- **WHAT TO DO**: Copy out each of the following records word for word, keeping every line as it stands.

- **RECORDS TO PROCESS**:
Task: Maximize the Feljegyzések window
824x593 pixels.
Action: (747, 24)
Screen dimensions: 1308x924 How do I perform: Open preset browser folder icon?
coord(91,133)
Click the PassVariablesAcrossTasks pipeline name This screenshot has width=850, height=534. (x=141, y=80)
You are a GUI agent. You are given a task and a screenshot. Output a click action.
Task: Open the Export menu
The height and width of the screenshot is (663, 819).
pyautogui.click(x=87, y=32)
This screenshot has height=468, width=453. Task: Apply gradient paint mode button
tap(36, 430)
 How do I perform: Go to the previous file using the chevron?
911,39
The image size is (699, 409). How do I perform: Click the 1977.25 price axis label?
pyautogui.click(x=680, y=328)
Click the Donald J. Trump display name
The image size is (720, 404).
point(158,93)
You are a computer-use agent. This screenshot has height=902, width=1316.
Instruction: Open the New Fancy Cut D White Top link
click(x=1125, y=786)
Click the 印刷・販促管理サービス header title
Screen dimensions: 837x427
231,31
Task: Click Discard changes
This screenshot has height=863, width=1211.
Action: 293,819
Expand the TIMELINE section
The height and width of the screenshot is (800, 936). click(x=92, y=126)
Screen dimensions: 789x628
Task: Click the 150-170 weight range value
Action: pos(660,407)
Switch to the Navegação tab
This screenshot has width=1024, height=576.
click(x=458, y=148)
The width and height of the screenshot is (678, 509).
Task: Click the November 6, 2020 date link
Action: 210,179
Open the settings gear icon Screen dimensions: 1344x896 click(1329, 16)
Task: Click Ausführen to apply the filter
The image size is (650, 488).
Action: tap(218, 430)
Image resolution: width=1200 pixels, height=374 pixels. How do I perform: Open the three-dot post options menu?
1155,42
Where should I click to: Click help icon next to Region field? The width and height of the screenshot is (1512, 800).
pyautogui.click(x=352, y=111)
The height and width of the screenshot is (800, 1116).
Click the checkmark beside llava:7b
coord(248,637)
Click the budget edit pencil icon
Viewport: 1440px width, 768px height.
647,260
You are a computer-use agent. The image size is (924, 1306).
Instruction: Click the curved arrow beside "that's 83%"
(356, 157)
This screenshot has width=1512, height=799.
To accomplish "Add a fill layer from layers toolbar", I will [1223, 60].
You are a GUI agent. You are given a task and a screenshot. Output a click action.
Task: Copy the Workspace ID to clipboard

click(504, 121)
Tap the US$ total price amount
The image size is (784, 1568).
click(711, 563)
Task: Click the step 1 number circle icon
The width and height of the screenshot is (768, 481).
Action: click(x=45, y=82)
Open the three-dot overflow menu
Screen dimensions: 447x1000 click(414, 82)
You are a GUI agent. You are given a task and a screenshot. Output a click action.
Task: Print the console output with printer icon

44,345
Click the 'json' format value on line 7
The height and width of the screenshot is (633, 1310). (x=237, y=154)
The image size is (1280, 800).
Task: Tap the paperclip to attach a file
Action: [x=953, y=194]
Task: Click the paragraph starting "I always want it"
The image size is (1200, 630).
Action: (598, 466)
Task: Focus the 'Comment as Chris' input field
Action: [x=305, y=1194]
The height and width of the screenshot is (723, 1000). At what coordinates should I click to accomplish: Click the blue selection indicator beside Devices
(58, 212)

- **FINISHED ANSWER**:
Task: Maximize the Feljegyzések window
824x593 pixels.
Action: (747, 24)
Screen dimensions: 1308x924 How do I perform: Open preset browser folder icon?
coord(91,133)
Click the PassVariablesAcrossTasks pipeline name This screenshot has width=850, height=534. (x=141, y=80)
You are a GUI agent. You are given a task and a screenshot. Output a click action.
Task: Open the Export menu
The height and width of the screenshot is (663, 819).
pyautogui.click(x=87, y=32)
This screenshot has height=468, width=453. Task: Apply gradient paint mode button
tap(36, 430)
 How do I perform: Go to the previous file using the chevron?
911,39
The image size is (699, 409). How do I perform: Click the 1977.25 price axis label?
pyautogui.click(x=680, y=328)
Click the Donald J. Trump display name
The image size is (720, 404).
point(158,93)
You are a computer-use agent. This screenshot has height=902, width=1316.
Instruction: Open the New Fancy Cut D White Top link
click(x=1125, y=786)
Click the 印刷・販促管理サービス header title
Screen dimensions: 837x427
231,31
Task: Click Discard changes
This screenshot has height=863, width=1211.
Action: 293,819
Expand the TIMELINE section
The height and width of the screenshot is (800, 936). click(x=92, y=126)
Screen dimensions: 789x628
Task: Click the 150-170 weight range value
Action: pos(660,407)
Switch to the Navegação tab
This screenshot has width=1024, height=576.
click(x=458, y=148)
The width and height of the screenshot is (678, 509).
Task: Click the November 6, 2020 date link
Action: 210,179
Open the settings gear icon Screen dimensions: 1344x896 click(1329, 16)
Task: Click Ausführen to apply the filter
The image size is (650, 488).
Action: tap(218, 430)
Image resolution: width=1200 pixels, height=374 pixels. How do I perform: Open the three-dot post options menu?
1155,42
Where should I click to: Click help icon next to Region field? The width and height of the screenshot is (1512, 800).
pyautogui.click(x=352, y=111)
The height and width of the screenshot is (800, 1116).
Click the checkmark beside llava:7b
coord(248,637)
Click the budget edit pencil icon
Viewport: 1440px width, 768px height.
647,260
You are a computer-use agent. The image size is (924, 1306).
Instruction: Click the curved arrow beside "that's 83%"
(356, 157)
This screenshot has width=1512, height=799.
To accomplish "Add a fill layer from layers toolbar", I will [1223, 60].
You are a GUI agent. You are given a task and a screenshot. Output a click action.
Task: Copy the Workspace ID to clipboard

click(504, 121)
Tap the US$ total price amount
The image size is (784, 1568).
click(711, 563)
Task: Click the step 1 number circle icon
The width and height of the screenshot is (768, 481).
Action: click(x=45, y=82)
Open the three-dot overflow menu
Screen dimensions: 447x1000 click(414, 82)
You are a GUI agent. You are given a task and a screenshot. Output a click action.
Task: Print the console output with printer icon

44,345
Click the 'json' format value on line 7
The height and width of the screenshot is (633, 1310). (x=237, y=154)
The image size is (1280, 800).
Task: Tap the paperclip to attach a file
Action: [x=953, y=194]
Task: Click the paragraph starting "I always want it"
The image size is (1200, 630).
Action: (598, 466)
Task: Focus the 'Comment as Chris' input field
Action: [x=305, y=1194]
The height and width of the screenshot is (723, 1000). At what coordinates should I click to accomplish: Click the blue selection indicator beside Devices
(58, 212)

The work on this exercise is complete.